Nell'articolo sul nome a dominio, riscrivi il passo che inizia con "di Roberto Manno" e finisce con "di concorrenza sleale.", mettendo "Milano" al posto di "Napoli".

* _Testo della pagina_:
══════════════════════════════

Il nome a dominio: oltre il marchio?
di Roberto Manno - 16.01.03

Con la sentenza del 26 febbraio 2002 del tribunale di Napoli, il nome a dominio è stato ufficialmente ricompreso tra i segni distintivi atipici e quindi nella famiglia dei diritti di proprietà intellettuale; esso potrà beneficiare dunque della protezione ex art. 2958 c.c. in materia di concorrenza sleale.
Si superano quindi le teorie "astruse e bizzarre" che vedevano nel domain name un mero numero telefonico privo di qualsiasi capacità distintiva e utilità commerciale o promozionale, sancendo quindi quello che in dottrina e in giurisprudenza anche internazionale è ormai un acquis incontestato.

La soddisfazione per questa importante pronuncia, tuttavia, non deve far dimenticare come si sia ben lontani dall'aver trovato una risposta ai problemi sollevati dal domain name soprattutto sul piano internazionale, in cui questo esprime tutta la sua efficacia.
Mentre il nome a dominio, una volta registrato, esaurisce la possibilità che lo stesso segno venga utilizzato da altri sulla rete, fuori di essa possono esservi altri marchi uguali, e inoltre lo stesso segno può essere utilizzato come segno distintivo diverso dal marchio.

Il nome a dominio, soprattutto il gTLD (Generic Top Level Domain), esclude tutta questa varietà di possibili usi.
Tramite i gTLD è possibile affermare simultaneamente la propria presenza sull'intera rete, ottenendo un risultato che off-line richiederebbe laboriosi e costosi processi di registrazione presso i vari uffici marchi dei singoli stati o delle organizzazioni sovranazionali.
Diverse decisioni di arbitration panel, alcune delle quali sorprendenti, arricchiscono il dibattito in corso soprattutto a livello internazionale.

La dialettica "nome a dominio - marchio" non copre l'intera gamma dei problemi giuridici posti dal primo, per cui se da un lato la sentenza del tribunale di Napoli rappresenta sicuramente un grande passo avanti, appare opportuno prendere spunto da essa per guardarsi intorno e seguire le evoluzioni sul fronte domain name per comprendere e meglio tutelare interessi propri, di clienti e dei vari soggetti interessati.
È quanto ci proponiamo di fare - senza alcuna pretesa di esaustività - con questo articolo.

Differenze tra marchio e nome a dominio

Passando rapidamente in rassegna le differenze principali tra marchio e domain name, e chiedendo venia ai tecnici del diritto industriale per la paurosa semplificazione, rileviamo che il marchio prevede un procedimento di controllo dei requisiti di legge (capacità distintiva, novità, liceità) svolto da un ufficio dell'amministrazione statale (o sovranazionale, come nel caso del marchio comunitario) al termine del quale viene concesso un diritto esclusivo di uso del segno (in senso lato) registrato limitatamente alla/e classe/i di prodotti o servizi indicata/e nella domanda di registrazione. Superata positivamente la ricerca di anteriorità, al richiedente viene concesso il marchio, che avrà efficacia all'interno del territorio di competenza dell'amministrazione statale concedente.

══════════════════════════════

* _Materiale estratto_:
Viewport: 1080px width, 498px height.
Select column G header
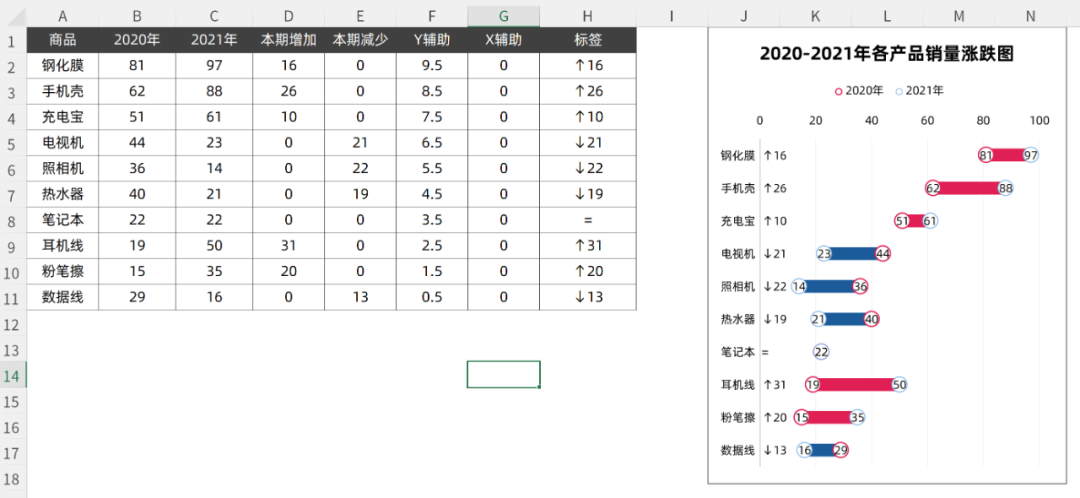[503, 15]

══════════════════════════════

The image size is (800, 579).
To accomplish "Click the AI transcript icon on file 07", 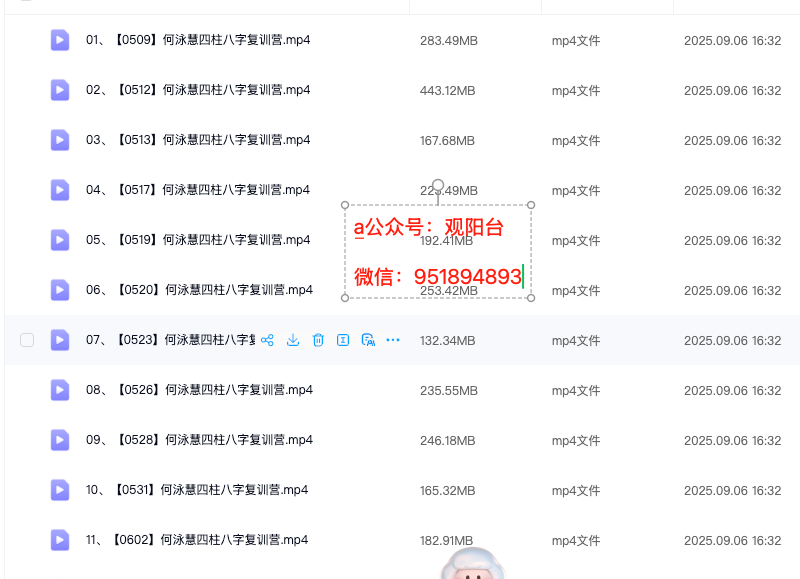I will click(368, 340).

══════════════════════════════

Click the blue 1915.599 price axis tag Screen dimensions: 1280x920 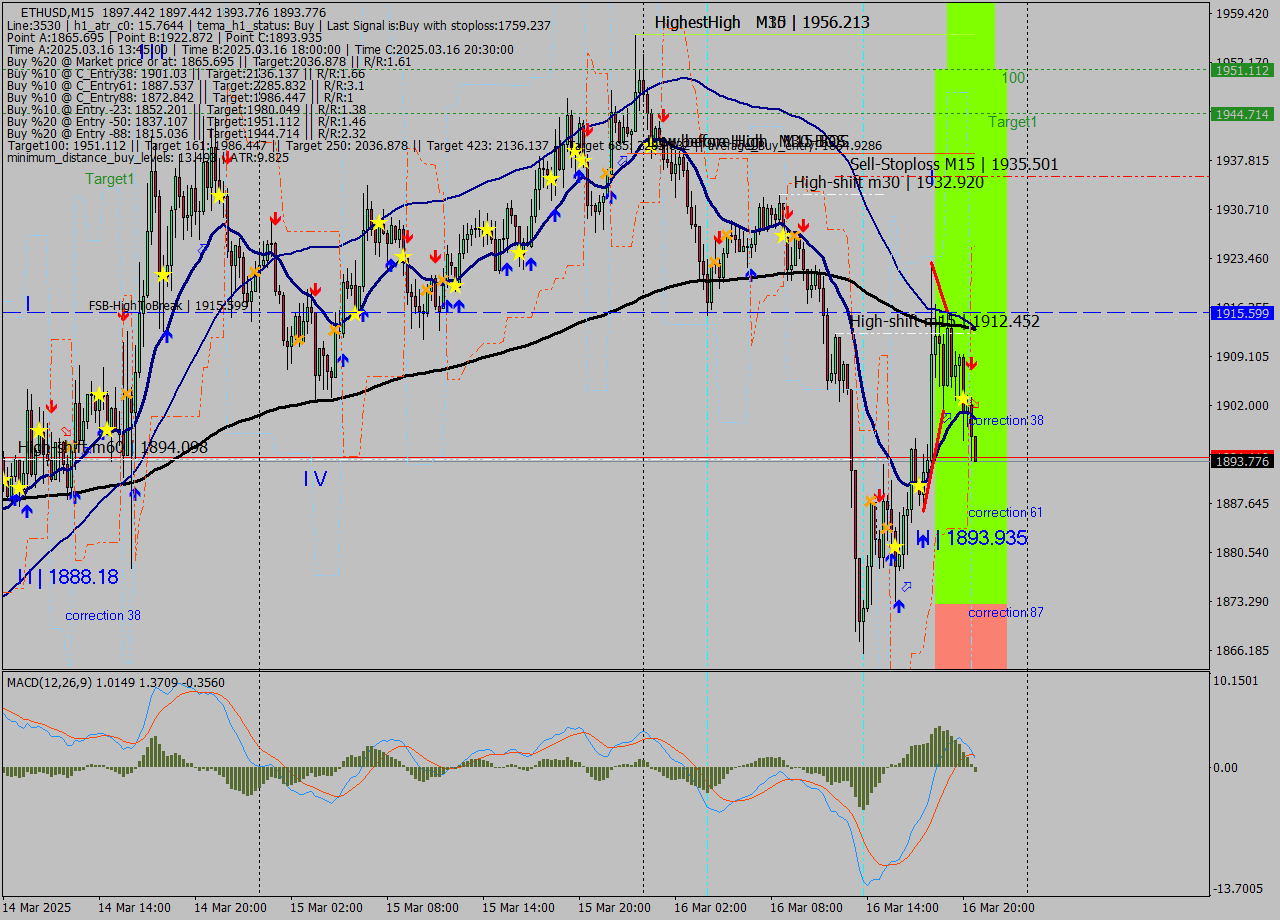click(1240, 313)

══════════════════════════════

* _Risposta_:
di Roberto Manno - 16.01.03

Con la sentenza del 26 febbraio 2002 del tribunale di Milano, il nome a dominio è stato ufficialmente ricompreso tra i segni distintivi atipici e quindi nella famiglia dei diritti di proprietà intellettuale; esso potrà beneficiare dunque della protezione ex art. 2958 c.c. in materia di concorrenza sleale.